== Entries ==

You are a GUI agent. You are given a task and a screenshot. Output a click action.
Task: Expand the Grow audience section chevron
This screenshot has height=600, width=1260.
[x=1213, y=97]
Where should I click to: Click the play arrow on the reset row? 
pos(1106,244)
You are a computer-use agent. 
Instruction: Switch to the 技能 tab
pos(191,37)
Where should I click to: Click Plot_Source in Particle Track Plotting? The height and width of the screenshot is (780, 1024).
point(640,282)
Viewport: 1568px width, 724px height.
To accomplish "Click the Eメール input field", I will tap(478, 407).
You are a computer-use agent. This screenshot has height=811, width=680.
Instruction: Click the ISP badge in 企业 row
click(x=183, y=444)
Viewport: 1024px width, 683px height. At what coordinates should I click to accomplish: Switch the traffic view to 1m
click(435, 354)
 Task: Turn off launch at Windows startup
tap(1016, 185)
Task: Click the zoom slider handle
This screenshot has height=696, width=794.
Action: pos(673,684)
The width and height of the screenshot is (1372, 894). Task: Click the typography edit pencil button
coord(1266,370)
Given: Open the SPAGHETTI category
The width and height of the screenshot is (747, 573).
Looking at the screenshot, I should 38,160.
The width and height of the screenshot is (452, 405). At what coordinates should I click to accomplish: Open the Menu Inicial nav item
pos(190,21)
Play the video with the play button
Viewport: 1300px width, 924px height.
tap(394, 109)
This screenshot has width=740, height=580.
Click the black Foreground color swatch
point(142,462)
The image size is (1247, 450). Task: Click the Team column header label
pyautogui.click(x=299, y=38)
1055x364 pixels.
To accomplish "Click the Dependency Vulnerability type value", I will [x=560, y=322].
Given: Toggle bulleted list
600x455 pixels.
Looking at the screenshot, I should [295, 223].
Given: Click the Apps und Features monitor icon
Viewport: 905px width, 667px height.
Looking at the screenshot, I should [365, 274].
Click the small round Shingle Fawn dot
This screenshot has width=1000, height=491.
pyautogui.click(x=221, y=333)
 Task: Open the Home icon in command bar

===

- _The task_
Reproduce all of the data above verbatim, line for line, from beginning to end.

- _Written solution_
You are a GUI agent. You are given a task and a screenshot. Output a click action.
Task: Expand the Grow audience section chevron
This screenshot has height=600, width=1260.
[x=1213, y=97]
Where should I click to: Click the play arrow on the reset row? 
pos(1106,244)
You are a computer-use agent. 
Instruction: Switch to the 技能 tab
pos(191,37)
Where should I click to: Click Plot_Source in Particle Track Plotting? The height and width of the screenshot is (780, 1024).
point(640,282)
Viewport: 1568px width, 724px height.
To accomplish "Click the Eメール input field", I will tap(478, 407).
You are a computer-use agent. This screenshot has height=811, width=680.
Instruction: Click the ISP badge in 企业 row
click(x=183, y=444)
Viewport: 1024px width, 683px height. At what coordinates should I click to accomplish: Switch the traffic view to 1m
click(435, 354)
 Task: Turn off launch at Windows startup
tap(1016, 185)
Task: Click the zoom slider handle
This screenshot has height=696, width=794.
Action: pos(673,684)
The width and height of the screenshot is (1372, 894). Task: Click the typography edit pencil button
coord(1266,370)
Given: Open the SPAGHETTI category
The width and height of the screenshot is (747, 573).
Looking at the screenshot, I should 38,160.
The width and height of the screenshot is (452, 405). At what coordinates should I click to accomplish: Open the Menu Inicial nav item
pos(190,21)
Play the video with the play button
Viewport: 1300px width, 924px height.
tap(394, 109)
This screenshot has width=740, height=580.
Click the black Foreground color swatch
point(142,462)
The image size is (1247, 450). Task: Click the Team column header label
pyautogui.click(x=299, y=38)
1055x364 pixels.
To accomplish "Click the Dependency Vulnerability type value", I will [x=560, y=322].
Given: Toggle bulleted list
600x455 pixels.
Looking at the screenshot, I should [295, 223].
Given: Click the Apps und Features monitor icon
Viewport: 905px width, 667px height.
Looking at the screenshot, I should [365, 274].
Click the small round Shingle Fawn dot
This screenshot has width=1000, height=491.
pyautogui.click(x=221, y=333)
 Task: Open the Home icon in command bar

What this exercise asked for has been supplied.